*Extrait:*

——

Nous avons utilisé pour cette transcription les microfilms qui se trouvent aux Archives Nationales de Paris et des photocopies de l’original conservé à Aix-en-Provence. Leur lecture est souvent difficile et les mots en fin de ligne sont fréquemment masqués dans les pliures du papier. Le cachet Marine et Colonies – Archives coloniales qui s'étale au milieu du recto de chaque feuillet, s'il témoigne du zèle infatigable du fonctionnaire préposé à l'archivage, ne facilite pas le déchiffrage du texte. Nous regrettons de n'avoir pu consulter le document original à Aix, qui nous aurait sans doute fourni des renseignements fort utiles, notamment au niveau graphologique.

——

*Enregistrements issus d'une collecte de données:*
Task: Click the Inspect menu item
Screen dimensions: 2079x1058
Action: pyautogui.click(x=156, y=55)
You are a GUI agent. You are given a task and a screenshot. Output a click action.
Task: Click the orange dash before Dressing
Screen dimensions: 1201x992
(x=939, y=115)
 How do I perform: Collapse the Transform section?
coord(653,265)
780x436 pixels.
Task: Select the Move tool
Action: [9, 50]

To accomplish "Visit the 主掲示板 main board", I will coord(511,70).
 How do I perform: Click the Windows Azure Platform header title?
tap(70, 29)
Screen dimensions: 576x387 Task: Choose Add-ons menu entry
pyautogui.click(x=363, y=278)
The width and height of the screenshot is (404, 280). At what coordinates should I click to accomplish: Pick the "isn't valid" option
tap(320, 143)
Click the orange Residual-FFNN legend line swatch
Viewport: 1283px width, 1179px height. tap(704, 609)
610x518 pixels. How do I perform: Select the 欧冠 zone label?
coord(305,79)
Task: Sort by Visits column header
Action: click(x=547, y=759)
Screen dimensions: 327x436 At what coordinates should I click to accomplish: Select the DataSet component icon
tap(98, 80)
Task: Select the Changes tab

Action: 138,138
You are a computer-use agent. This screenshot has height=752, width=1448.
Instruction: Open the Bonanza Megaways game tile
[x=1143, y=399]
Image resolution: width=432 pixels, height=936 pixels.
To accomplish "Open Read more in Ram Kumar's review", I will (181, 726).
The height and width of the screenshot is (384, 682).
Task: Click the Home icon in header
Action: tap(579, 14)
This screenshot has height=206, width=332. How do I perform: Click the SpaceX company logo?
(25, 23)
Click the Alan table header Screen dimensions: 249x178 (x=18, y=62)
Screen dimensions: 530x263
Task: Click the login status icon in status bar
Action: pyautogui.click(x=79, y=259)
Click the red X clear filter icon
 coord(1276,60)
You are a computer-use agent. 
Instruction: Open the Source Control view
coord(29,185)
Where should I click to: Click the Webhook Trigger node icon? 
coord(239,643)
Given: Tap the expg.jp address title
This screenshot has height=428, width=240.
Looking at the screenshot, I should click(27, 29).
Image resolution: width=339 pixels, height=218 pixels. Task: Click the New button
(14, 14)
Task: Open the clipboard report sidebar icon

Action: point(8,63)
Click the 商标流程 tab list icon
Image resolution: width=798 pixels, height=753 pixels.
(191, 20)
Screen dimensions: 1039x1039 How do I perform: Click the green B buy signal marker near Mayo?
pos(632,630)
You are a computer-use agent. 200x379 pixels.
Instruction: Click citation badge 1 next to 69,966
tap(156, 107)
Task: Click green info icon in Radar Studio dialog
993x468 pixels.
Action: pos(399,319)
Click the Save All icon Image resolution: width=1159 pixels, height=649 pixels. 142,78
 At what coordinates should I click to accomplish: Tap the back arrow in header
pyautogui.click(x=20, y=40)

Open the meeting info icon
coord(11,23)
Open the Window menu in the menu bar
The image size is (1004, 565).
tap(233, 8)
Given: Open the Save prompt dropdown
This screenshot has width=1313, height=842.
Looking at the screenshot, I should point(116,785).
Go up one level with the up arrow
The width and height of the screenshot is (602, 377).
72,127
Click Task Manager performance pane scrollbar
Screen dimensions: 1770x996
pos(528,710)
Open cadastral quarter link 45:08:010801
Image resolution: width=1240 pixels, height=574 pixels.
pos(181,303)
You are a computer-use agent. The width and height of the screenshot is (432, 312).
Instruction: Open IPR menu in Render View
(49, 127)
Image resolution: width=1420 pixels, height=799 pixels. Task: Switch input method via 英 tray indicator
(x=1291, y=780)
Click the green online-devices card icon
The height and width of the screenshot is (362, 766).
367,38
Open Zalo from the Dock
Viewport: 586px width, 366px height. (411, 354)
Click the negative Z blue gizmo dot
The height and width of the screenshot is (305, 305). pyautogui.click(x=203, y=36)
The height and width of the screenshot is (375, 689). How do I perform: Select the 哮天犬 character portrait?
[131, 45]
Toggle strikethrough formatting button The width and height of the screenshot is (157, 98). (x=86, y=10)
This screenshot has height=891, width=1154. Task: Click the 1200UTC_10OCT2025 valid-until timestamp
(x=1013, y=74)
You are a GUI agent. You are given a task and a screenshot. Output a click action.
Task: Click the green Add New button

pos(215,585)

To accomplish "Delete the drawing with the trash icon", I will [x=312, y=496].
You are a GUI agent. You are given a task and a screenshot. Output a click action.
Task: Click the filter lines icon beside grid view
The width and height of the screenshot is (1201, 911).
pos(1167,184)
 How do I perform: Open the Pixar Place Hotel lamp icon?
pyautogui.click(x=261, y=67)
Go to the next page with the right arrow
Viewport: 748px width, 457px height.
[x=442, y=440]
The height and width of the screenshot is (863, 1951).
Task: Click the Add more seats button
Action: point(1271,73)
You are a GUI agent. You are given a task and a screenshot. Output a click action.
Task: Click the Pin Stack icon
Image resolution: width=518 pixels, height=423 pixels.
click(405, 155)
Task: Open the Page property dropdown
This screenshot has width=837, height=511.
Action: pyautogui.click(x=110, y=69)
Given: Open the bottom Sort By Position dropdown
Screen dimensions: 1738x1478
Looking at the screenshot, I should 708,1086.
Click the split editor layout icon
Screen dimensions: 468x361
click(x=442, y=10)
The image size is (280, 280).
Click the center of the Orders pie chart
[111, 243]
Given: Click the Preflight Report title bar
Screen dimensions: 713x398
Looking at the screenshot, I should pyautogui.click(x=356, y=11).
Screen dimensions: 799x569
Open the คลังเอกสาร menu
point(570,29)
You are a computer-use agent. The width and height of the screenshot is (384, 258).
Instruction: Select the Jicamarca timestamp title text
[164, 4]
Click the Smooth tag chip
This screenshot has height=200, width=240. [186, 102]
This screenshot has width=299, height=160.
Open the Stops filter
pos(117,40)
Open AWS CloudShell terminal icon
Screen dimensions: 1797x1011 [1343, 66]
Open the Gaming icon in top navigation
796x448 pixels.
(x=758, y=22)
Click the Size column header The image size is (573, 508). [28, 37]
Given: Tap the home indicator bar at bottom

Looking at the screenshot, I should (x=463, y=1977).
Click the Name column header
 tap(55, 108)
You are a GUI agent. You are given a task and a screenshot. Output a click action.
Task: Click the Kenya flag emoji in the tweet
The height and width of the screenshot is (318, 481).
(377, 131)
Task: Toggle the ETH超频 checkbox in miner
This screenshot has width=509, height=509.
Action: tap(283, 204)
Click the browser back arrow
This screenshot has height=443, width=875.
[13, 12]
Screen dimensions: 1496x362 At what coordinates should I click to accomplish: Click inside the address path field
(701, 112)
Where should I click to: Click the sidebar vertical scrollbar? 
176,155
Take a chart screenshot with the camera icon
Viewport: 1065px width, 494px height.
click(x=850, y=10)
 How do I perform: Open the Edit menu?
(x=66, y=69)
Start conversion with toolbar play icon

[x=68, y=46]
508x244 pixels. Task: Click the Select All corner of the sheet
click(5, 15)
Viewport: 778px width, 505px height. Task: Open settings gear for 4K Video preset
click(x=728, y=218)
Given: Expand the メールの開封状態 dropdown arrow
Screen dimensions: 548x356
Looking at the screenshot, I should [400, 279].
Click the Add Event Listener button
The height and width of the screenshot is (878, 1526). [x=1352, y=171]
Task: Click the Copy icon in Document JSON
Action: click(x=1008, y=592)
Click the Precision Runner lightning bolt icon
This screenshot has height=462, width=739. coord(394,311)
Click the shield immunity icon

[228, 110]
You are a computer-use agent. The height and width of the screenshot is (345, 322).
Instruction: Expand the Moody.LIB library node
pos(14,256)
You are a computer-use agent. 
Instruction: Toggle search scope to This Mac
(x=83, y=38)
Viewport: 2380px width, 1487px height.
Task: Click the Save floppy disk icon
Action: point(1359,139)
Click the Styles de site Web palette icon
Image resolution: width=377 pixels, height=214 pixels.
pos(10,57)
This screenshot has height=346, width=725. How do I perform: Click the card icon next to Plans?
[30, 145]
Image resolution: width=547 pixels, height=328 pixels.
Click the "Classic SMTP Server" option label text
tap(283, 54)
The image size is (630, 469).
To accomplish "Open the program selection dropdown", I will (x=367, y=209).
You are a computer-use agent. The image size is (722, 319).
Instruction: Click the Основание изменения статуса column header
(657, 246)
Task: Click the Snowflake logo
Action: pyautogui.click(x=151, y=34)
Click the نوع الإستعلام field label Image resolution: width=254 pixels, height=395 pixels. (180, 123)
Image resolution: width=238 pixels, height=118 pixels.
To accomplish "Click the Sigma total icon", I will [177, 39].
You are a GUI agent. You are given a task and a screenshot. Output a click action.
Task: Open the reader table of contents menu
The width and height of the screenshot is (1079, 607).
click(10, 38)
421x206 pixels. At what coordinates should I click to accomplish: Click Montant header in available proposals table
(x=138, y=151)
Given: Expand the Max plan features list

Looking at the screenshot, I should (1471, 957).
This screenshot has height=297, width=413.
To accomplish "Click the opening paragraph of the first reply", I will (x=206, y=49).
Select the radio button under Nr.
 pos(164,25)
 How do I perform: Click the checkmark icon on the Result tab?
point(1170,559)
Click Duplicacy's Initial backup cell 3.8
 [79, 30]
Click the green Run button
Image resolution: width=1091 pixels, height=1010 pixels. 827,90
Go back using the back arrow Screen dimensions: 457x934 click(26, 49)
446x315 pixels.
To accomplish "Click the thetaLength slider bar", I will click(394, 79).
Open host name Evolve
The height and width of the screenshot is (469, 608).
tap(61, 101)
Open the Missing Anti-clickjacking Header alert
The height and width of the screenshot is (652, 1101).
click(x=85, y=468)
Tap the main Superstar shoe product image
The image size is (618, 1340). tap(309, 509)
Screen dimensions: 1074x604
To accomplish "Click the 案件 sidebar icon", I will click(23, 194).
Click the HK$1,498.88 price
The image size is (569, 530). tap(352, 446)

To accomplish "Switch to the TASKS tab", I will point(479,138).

——

*Consignes:*
1) Transcrivez le passage de l'extrait qui débute aux mots « Nous avons utilisé » et s'achève après les mots « au niveau graphologique. ».
2) Relevez, dans les enregistrements, chaque ligne où figure la chaîne « field ».

*Corrigés par consigne:*
1)
Nous avons utilisé pour cette transcription les microfilms qui se trouvent aux Archives Nationales de Paris et des photocopies de l’original conservé à Aix-en-Provence. Leur lecture est souvent difficile et les mots en fin de ligne sont fréquemment masqués dans les pliures du papier. Le cachet Marine et Colonies – Archives coloniales qui s'étale au milieu du recto de chaque feuillet, s'il témoigne du zèle infatigable du fonctionnaire préposé à l'archivage, ne facilite pas le déchiffrage du texte. Nous regrettons de n'avoir pu consulter le document original à Aix, qui nous aurait sans doute fourni des renseignements fort utiles, notamment au niveau graphologique.

2)
Screen dimensions: 1496x362 At what coordinates should I click to accomplish: Click inside the address path field
Click the نوع الإستعلام field label Image resolution: width=254 pixels, height=395 pixels. (180, 123)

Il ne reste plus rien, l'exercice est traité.